_PASSAGE_.
BANGOR, Maine — Five of the men and women who have represented the people of Maine in the U.S. Senate were at the Cross Insurance Center on Friday night to talk about their careers and the state of American politics as the presidential election looms.
Sens. Susan Collins and Angus King were joined by former Sens. William Cohen, George Mitchell and Olympia Snowe in what was billed as a “historic event” at the annual dinner for the Maine State Chamber of Commerce, which focused on ending deadlock in Washington.
The wide-ranging discussion moderated by John Harwood, chief Washington correspondent for CNBC and a political writer for the New York Times, touched on the election, foreign policy, the changing world economy and political polarization.
But the focus of the discussion again and again returned to the need for bipartisanship so problems the nation is facing can be addressed with less finger-pointing and name-calling.

_STORED DATA_.
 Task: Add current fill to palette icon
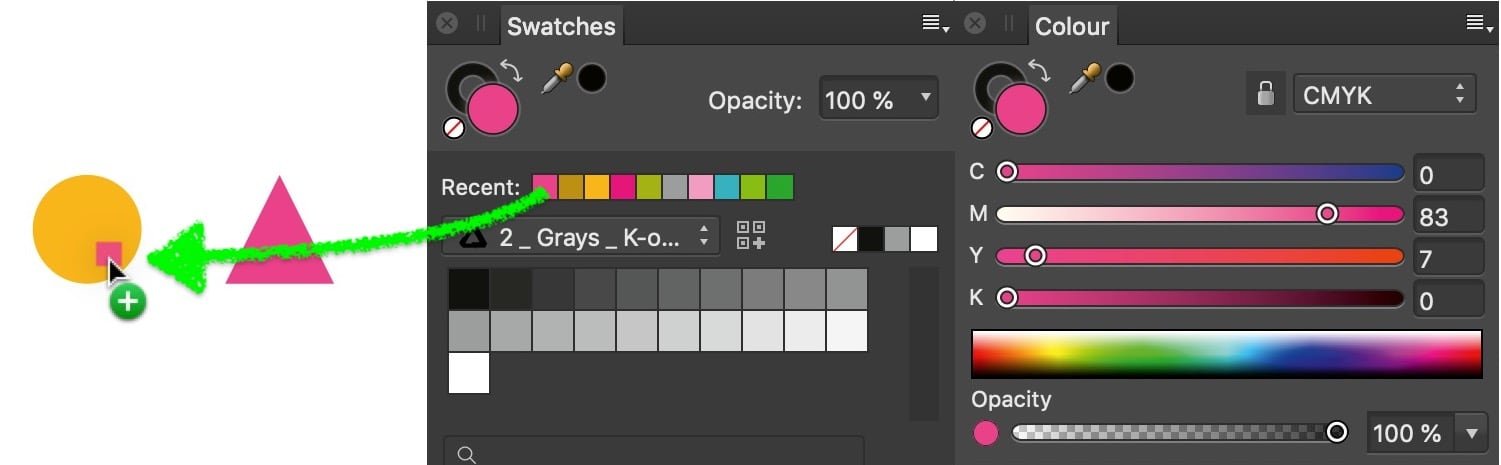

_SET PROBLEM 1_.
Decide whether each statement agrees with the news report on Maine's senators. Answer yes or no for each, and quote the words of the report that settle it.
(a) The gathering took place at the Cross Insurance Center on a Friday night.
(b) George Mitchell moderated the discussion.
(c) Four sitting senators took part in the event.
_SET PROBLEM 2_.
According to the news report on Maine's senators, why did the discussion keep returning to bipartisanship? Answer in one to three sentences.

_OUTPUT 1_.
(a) Yes: "were at the Cross Insurance Center on Friday night"
(b) No: "moderated by John Harwood"
(c) No: "Sens. Susan Collins and Angus King were joined by former Sens. William Cohen, George Mitchell and Olympia Snowe"

_OUTPUT 2_.
The report says bipartisanship is needed so that the problems the nation faces can be addressed. With it, those problems could be handled with less finger-pointing and name-calling.